Говоря о своем цикле рассказов «Звуковые фильмы» (1934), Ирен Немировски подчеркивает, что для нее кинематографическая техника сводится к минимальному развитию и сжатому сюжету[368]
. Видя, что общий темп жизни ускоряется, писатели предпочитали писать короткие романы, напоминающие киносценарии, обходясь без длинных придаточных предложений, сокращая пространные описания и пользуясь телеграфным стилем. Романы, как правило, делились на краткие главки; эта гиперфрагментация, наряду с рублеными, обрывочными фразами, задавала синкопированный ритм, который ассоциировался с джазовыми мелодиями. Примером доведения этого приема до крайности может служить мини-глава из романа Блеза Сандрара «Золото: удивительная история генерала Иоганна Августа Сутера» (1925). Этот текст, напоминающий дадаистское стихотворение, передает сумбур американской «золотой лихорадки» – которая, по мнению автора, была предтечей лихорадочной деловой активности «золотых двадцатых»:Греза. Покой. Отдых.
Тишина.
Нет, нет, нет, нет, нет, нет, нет, нет, нет: ЗОЛОТО!
Золото.
Лихорадка.
Золотая лихорадка, охватившая мир.
Великая лихорадка 1848, 49, 50, 51, которая продлится пятнадцать лет.
САН-ФРАНЦИСКО![369]
Основным стилистическим маркером сделался эллипс: из обычного глифа он превратился в риторическую фигуру, призывавшую читателя самостоятельно по ходу чтения додумать опущенные подробности и тем самым еще стремительнее подталкивая повествование к драматической развязке. Многие авторы отдавали предпочтение глаголам в настоящем времени, что характерно для киносценариев и порождает иллюзию сиюминутности происходящего. Типичный нарратив в стиле ар-деко создавался по законам фотографического мимесиса, как будто перед нами – серия снимков, подобранных не по какому-либо определенному принципу, а с единственной целью: остановить мимолетное мгновение изменчивой жизни, запечатлеть разнообразие мира. Как фотограф находится в постоянном поиске следующего кадра, так и нарратор, повествующий в быстром темпе, не тратит время на детальные описания. Возникающая в результате картина реальности предсказуемо бессвязна и напоминает киномонтаж. Случайные явления оказываются рядом исключительно по аналогии или произвольной ассоциации, а их внезапное столкновение усиливает экспрессию текста. По сути, основная драма в любом произведении, построенном на принципе монтажа, развертывается именно на стыке, где соприкасаются два разнородных явления. Возникающий в результате диссонанс структурирует и стимулирует сознание читателя, запуская в нем процесс активной интерпретации. Техника монтажа также предполагает разнообразие ракурсов, чередование крупных и панорамных планов, а также смещение временны́х плоскостей – время сжимается из-за преднамеренного нарушения линейной последовательности. Паратаксис становится синтаксическим выражением общей раздробленности бытия, внося свой вклад в «коктейльную» эстетику.

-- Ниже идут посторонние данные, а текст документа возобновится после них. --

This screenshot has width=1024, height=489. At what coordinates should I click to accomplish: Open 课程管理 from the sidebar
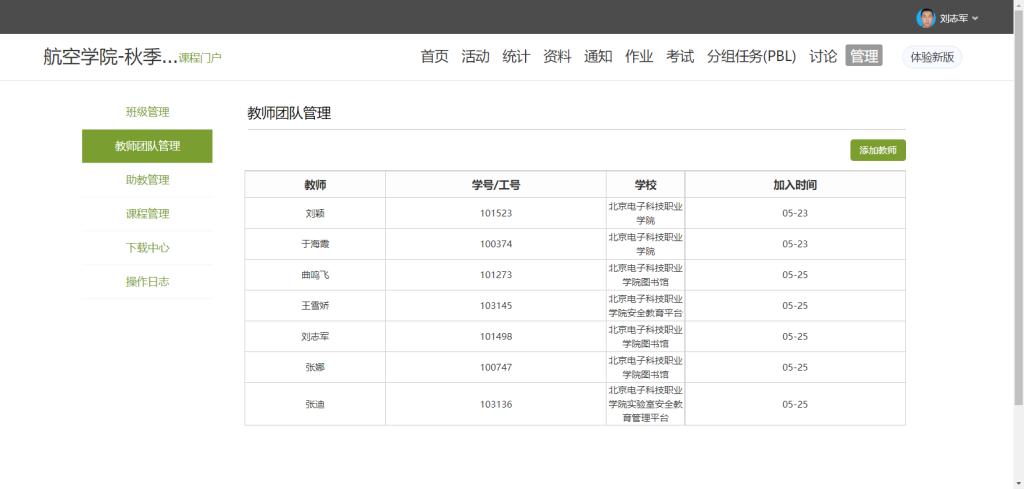point(147,214)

Другим литературным проявлением ускоренного темпа стало отсутствие контекстуализации и уточняющих подробностей. В литературе ар-деко преобладают редуцирующие формулы и стереотипы, нивелирующие национальные или этнические нюансы. В «Золоте» Сандрара свирепые «краснокожие» вечно следуют «по тропе войны». Банкира из «Давида Гольдера» Немировски наделяет «огромным крючковатым носом, как у еврея-ростовщика»[370]
, а его делового партнера «тяжелыми сонными глазами восточного человека»[371]. В послереволюционные годы европейцы проявляли повышенный интерес к русским, и в различных текстах вновь и вновь всплывает все тот же набор стереотипов. По мнению героя повести Дриё ла Рошеля «Молодой европеец» (1927), русские – «красивые дикари, которые всему подражают неправильно, как негры»[372]. А в «Милой Франции» (1934) Морана русский кинорежиссер Татарин клянется своей честью «с тем ясным взором, на какой способны только русские, когда лгут»[373]. Эти однозначные, поверхностные характеристики порождали гротескных, нелепых персонажей, заполонивших массовую литературу того периода: каждый из них обладал особым колоритным признаком, считавшимся неизменным маркером той или иной этнической группы. Во французских литературных текстах все чаще звучало слово «раса», которое толковалось весьма вольно – и это свидетельствовало о постепенном нарастании расистских и антисемитских настроений.